AIM: Format these rows as a Markdown table with the columns "Line No." and "Text", one table row per line, numbered in order. Skip blank lines and omit the pictures.

** START **

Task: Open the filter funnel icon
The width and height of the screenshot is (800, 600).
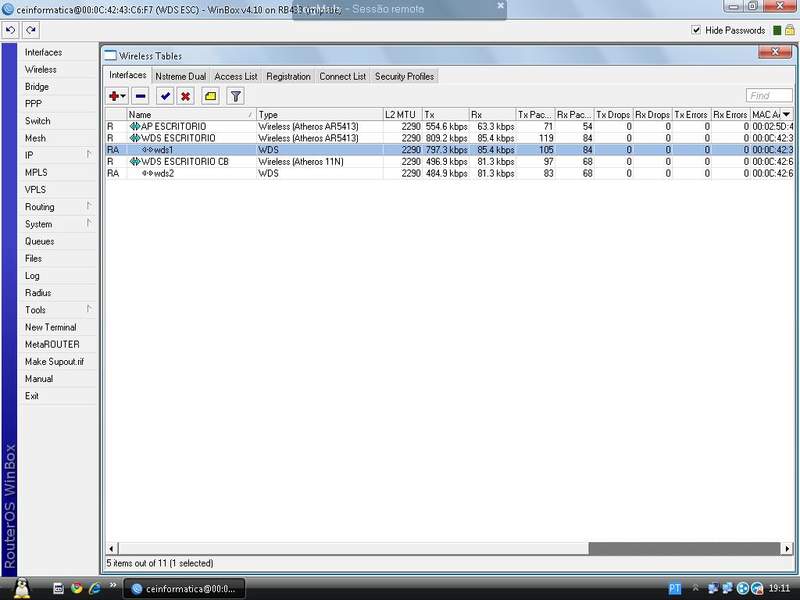Action: coord(235,96)
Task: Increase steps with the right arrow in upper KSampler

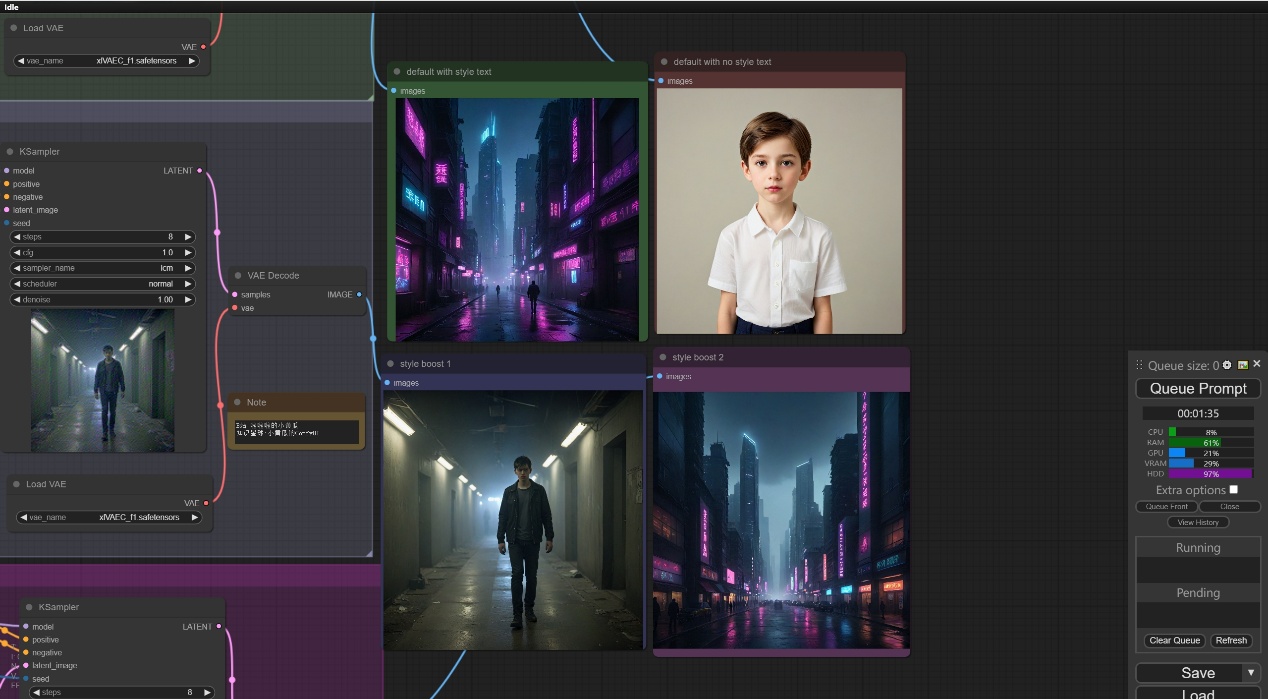Action: point(188,237)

** END **

COMPLETE RESPONSE:
| Line No. | Text |
|---|---|
| 1 | Task: Open the filter funnel icon |
| 2 | The width and height of the screenshot is (800, 600). |
| 3 | Action: coord(235,96) |
| 4 | Task: Increase steps with the right arrow in upper KSampler |
| 5 | Action: point(188,237) |